In November of 2015, she founded “Table 4 All” which is a food redistribution company fighting hunger in Alameda County. Table 4 All delivers unconsumed and edible food from events and meetings to local agencies assisting people without a place to call home. Food is NOT waste! Since November, Table 4 All has fed over 1,500 people and hope to triple the number by 2017.
Currently, she is in working toward earning her Bachelor's in two areas of discipline: Organizational Psychology and Women's Studies at Cal State East Bay transferring in the Fall 2016 from Merritt College. Her academic goal include earning her Masters in Public Policy. I am an OUT AND PROUD nontraditional student, LGBTQ activist and lovingly intentionally enjoying the responsibilities of parenting her seven year old daughter. She loves her job as studio coordinator at Gensler and enjoy the intersections of art, architecture, responsibility to the community, responsibility to myself and all the many steps in between.

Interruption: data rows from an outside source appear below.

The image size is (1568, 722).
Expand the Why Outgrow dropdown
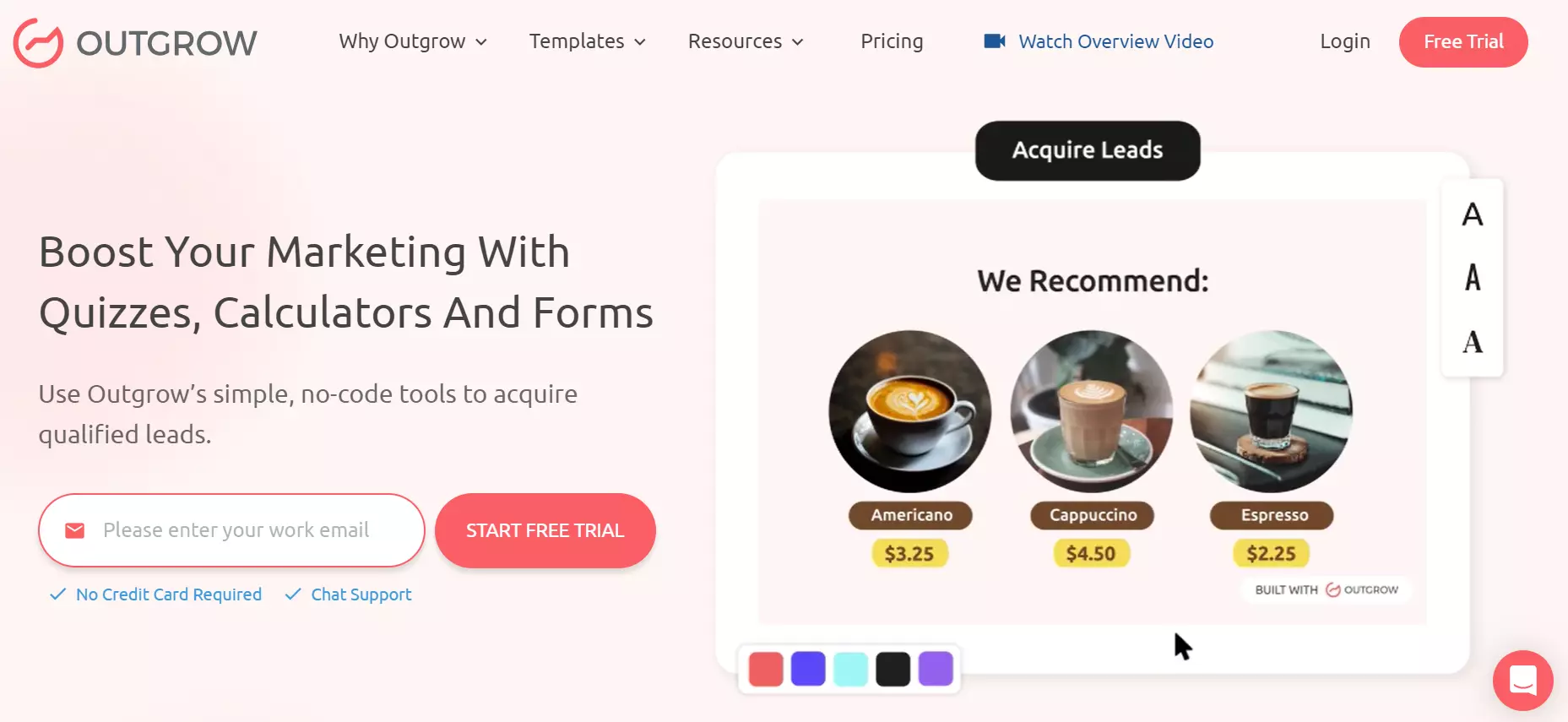(x=413, y=41)
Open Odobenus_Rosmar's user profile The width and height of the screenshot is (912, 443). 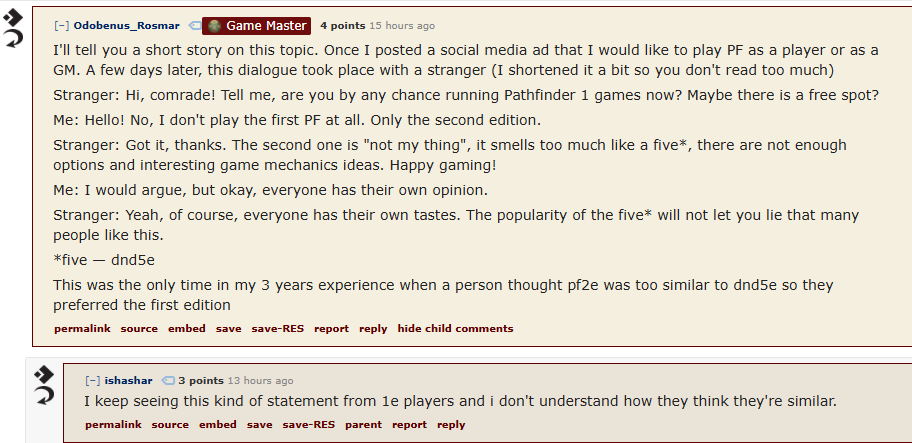click(126, 26)
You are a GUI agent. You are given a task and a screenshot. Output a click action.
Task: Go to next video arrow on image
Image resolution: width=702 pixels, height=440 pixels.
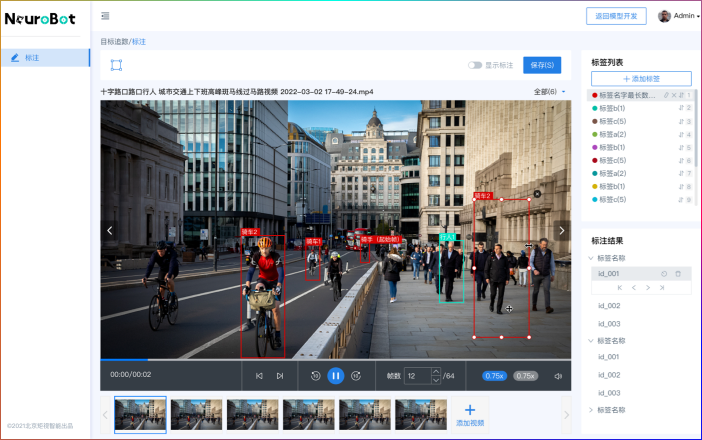point(561,230)
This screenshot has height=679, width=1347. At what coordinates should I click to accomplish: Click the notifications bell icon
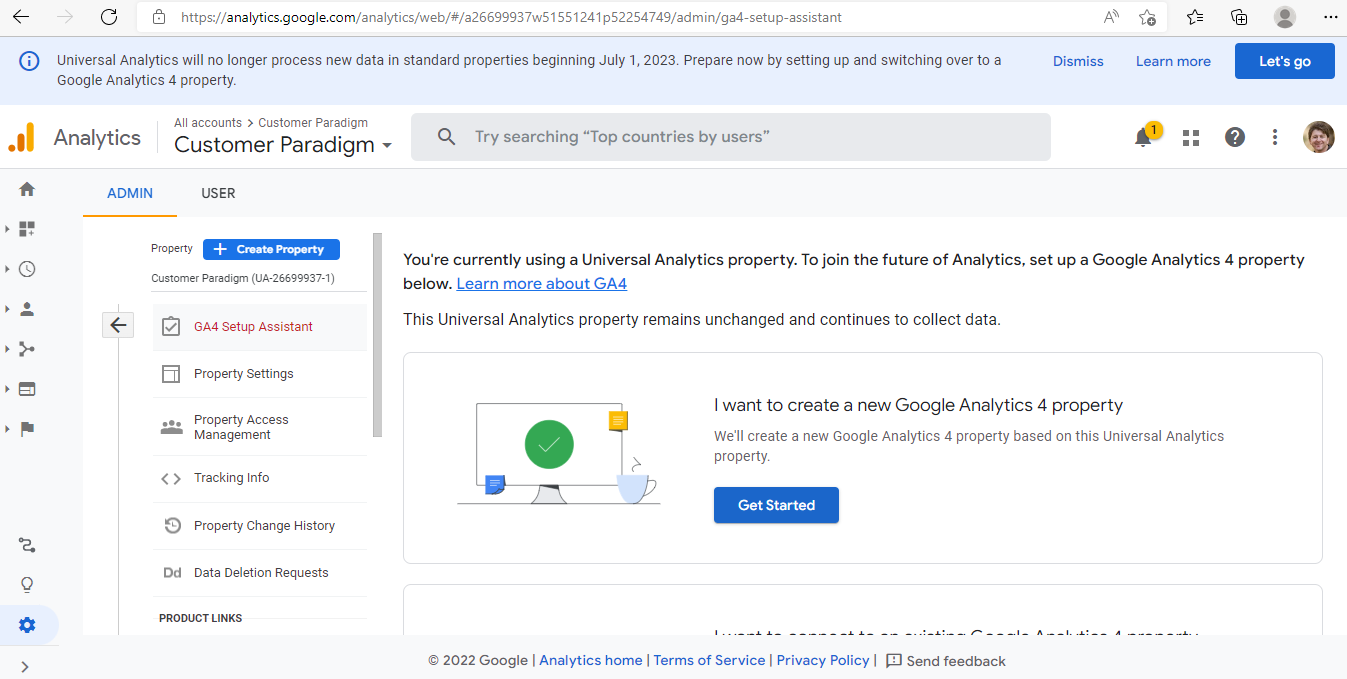coord(1143,138)
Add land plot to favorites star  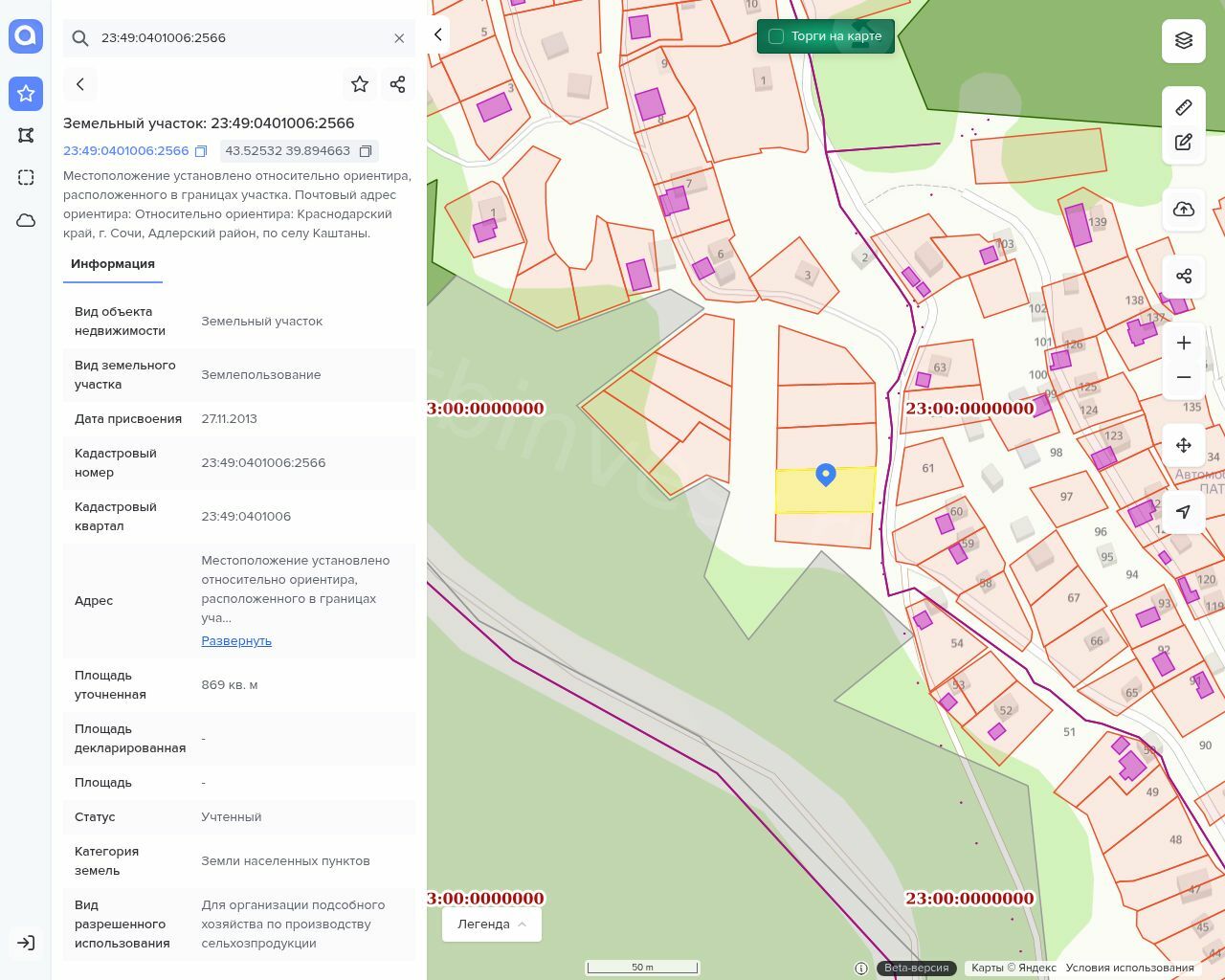coord(360,84)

Daisy Ozim, Inaugural 2015 cohort & 2016 DWJ Public Policy Senior Fellow
Daisy Ozim, is the Community Engagement Coordinator at TAYSF and the creator of Resilient Wellness, a health education programmed designed to end the cycles of multi-generational trauma in communities of color and the owner of 13th Goddess, a professional clothing line made from AfroLatina patterns. She has been involved in community based outreach and advocacy and civic youth engagement, since her late teens. As a seasoned health advocate, based in San Francisco bay area, she's a fierce proponent of health and wellness as well as decolonizing all aspects of the public sector. She has studied and obtained degree's in Human Biology and Behavioral and Social sciences as well as Public Health. On top of that, she has dedicated time outside of her advocacy life to train in holistic health. She has worked on several issues including, health care quality for young women, public health implications of police violence, increasing visibility of self-care for social justice advocates and political empowerment for young women.